When Marshall first set up shop in town a decade ago, Tulsa’s craft brewing scene lagged behind much of the rest of the nation. Now, the city is home to more than a dozen microbreweries and taprooms, with more in the pipeline. A sizeable percentage of these have cropped up since November 8, 2016, when a ballot initiative passed that would ultimately lead to this month’s regulation reform.
All that didn’t happen overnight. By the time voters even had a chance to decide on the matter, local brewers had been advocating for change for years. Although Marshall decided early on that he wanted to help bring about reforms, he knew that trying to overhaul the whole system would take time.
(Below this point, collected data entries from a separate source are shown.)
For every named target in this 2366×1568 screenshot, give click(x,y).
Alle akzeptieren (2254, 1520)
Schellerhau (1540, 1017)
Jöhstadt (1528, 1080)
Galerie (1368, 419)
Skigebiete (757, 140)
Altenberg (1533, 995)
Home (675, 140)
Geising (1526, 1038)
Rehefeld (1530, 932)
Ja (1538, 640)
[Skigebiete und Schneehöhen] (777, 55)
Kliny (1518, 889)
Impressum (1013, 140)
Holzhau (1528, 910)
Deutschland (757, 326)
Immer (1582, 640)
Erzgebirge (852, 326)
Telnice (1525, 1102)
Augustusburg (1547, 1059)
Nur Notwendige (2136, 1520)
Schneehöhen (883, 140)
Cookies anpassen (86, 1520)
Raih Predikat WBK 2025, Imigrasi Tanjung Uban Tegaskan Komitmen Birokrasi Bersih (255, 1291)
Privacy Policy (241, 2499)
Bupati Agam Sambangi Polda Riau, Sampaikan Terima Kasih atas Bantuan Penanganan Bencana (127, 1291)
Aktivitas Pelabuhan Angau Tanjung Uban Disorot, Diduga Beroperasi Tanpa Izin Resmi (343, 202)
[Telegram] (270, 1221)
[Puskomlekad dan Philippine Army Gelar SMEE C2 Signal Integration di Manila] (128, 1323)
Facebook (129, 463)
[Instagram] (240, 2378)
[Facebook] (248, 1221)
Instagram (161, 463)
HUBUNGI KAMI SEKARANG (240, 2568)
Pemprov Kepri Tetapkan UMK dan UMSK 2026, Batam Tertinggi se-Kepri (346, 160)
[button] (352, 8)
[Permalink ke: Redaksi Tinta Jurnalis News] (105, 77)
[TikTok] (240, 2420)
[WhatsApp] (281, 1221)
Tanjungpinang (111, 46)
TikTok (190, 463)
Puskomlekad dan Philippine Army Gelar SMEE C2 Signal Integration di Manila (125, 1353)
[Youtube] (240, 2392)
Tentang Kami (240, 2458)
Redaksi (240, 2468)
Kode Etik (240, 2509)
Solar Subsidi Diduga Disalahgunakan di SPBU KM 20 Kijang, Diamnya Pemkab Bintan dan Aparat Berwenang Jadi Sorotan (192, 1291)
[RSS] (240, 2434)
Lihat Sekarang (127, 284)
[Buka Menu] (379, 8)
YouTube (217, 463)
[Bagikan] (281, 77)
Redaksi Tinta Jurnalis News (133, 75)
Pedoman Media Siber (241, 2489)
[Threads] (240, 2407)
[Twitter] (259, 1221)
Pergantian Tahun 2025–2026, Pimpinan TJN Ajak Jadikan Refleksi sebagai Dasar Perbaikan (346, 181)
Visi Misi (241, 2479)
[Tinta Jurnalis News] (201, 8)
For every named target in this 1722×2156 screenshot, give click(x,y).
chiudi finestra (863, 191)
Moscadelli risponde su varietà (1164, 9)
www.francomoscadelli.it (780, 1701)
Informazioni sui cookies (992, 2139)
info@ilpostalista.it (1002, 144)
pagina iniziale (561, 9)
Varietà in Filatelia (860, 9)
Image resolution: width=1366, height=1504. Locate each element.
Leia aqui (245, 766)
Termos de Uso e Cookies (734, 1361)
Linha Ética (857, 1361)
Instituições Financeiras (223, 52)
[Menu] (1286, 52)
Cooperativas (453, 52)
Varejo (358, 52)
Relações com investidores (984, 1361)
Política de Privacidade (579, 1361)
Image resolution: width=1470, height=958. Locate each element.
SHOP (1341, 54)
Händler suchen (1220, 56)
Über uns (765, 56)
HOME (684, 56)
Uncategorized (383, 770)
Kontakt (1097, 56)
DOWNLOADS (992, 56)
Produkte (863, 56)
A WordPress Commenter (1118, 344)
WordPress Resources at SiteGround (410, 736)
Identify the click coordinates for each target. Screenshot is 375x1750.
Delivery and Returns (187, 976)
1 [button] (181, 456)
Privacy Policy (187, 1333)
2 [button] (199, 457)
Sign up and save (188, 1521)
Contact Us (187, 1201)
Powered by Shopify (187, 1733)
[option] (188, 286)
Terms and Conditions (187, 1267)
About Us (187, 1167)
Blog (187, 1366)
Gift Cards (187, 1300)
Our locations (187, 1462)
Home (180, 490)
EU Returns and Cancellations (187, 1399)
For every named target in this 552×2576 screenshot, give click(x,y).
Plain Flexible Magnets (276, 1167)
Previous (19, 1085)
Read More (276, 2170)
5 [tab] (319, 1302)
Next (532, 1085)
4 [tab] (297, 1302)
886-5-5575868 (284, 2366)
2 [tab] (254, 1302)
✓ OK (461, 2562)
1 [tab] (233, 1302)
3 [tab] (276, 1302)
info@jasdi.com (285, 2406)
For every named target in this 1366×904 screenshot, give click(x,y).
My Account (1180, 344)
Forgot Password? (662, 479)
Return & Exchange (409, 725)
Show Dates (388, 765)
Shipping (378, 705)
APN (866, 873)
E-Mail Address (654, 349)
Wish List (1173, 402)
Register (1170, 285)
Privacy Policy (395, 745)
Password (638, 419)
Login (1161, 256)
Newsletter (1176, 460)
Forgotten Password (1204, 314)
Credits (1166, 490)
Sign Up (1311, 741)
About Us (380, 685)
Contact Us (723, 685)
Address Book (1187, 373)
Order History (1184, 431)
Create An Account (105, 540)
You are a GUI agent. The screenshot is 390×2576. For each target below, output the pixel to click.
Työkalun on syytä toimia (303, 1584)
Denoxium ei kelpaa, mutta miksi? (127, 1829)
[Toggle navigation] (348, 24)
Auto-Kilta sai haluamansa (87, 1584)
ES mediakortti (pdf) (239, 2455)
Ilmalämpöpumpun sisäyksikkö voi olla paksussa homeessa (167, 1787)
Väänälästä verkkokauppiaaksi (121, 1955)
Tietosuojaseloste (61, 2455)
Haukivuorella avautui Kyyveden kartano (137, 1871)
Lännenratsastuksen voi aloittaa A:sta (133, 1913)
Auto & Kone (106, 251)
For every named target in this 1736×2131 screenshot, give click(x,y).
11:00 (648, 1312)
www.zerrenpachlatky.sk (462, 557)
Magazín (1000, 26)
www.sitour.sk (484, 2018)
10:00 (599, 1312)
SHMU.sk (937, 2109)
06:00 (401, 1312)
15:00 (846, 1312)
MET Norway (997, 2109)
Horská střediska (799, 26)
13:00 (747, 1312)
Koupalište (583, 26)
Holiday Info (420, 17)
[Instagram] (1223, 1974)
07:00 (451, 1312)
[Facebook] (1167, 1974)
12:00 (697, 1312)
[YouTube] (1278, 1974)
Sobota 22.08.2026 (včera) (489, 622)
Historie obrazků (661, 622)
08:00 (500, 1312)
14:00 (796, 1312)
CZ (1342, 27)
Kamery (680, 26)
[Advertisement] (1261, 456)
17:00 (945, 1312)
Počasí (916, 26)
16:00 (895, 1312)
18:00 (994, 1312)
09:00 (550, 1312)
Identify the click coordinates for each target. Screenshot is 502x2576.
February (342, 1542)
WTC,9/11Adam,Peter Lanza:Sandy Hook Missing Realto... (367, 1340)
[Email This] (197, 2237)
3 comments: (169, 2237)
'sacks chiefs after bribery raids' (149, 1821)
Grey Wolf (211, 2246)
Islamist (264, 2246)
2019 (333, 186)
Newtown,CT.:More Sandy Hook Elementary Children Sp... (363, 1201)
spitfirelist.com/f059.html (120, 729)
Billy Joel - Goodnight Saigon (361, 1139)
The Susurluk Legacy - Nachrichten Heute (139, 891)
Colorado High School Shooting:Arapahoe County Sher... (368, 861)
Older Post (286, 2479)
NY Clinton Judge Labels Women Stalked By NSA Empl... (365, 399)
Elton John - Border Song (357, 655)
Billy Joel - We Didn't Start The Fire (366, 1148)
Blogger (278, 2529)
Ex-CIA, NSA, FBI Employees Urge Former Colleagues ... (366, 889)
“Oklahoma is a conservative state, so we knew that it was going to be a tricky fight,” Marshall says. “We knew if we came in with guns blazing and tried to change all the laws at once, it wasn’t going to happen.”
Instead, he started with a more modest crusade: to be allowed to offer samples on a brewery tour. What he initially assumed would be a fairly easy task took more than three years and multiple hearings to move forward.
“It took me practically living up at the capital for almost three months and talking to every single legislator I could,” Marshall says. Before long, he realized that it wasn’t a fight he could take on alone. Along with several other locals, he co-founded the Oklahoma Craft Brewers Guild. “I think officials took note of the grassroots support, which led to a conversation about a massive overhaul of the laws.”
Today, Oklahoma’s craft breweries are thriving and making a considerable contribution to the local economy. The Brewers Association states that in 2016, the state’s 20 craft breweries had an estimated $502 million economic impact, a figure that is almost guaranteed to continue to grow. In Tulsa, breweries including American Solera, Dead Armadillo Craft Brewing, and Renaissance Brewing Co. are doing brisk business. Meanwhile, in September, Marshall opened a 3,000-square-foot taproom in a refurbished 1930s building, which he hopes will become a welcoming space for locals of all ages.
“One thing that we fought for with the law change was to be family-friendly, so parents can bring kids into the taproom,“ Marshall says. “We want to be a community gathering space where people can come and responsibly enjoy a beer and play some games with their kids.”
He notes that in Munich, where he learned the finer points of his craft, the city’s beer gardens are crucial to the social fabric of small neighborhoods. There, the emphasis is on creating a communal watering hole rather than on binge drinking. It’s an attitude he hopes to promote in Tulsa’s increasingly diverse brewing scene.
“On the weekends, we’re seeing a lot of visitors who come down to brewery hop,” Marshall says. “It’s definitely added something to Tulsa that wasn’t there before. I think people are really embracing it.”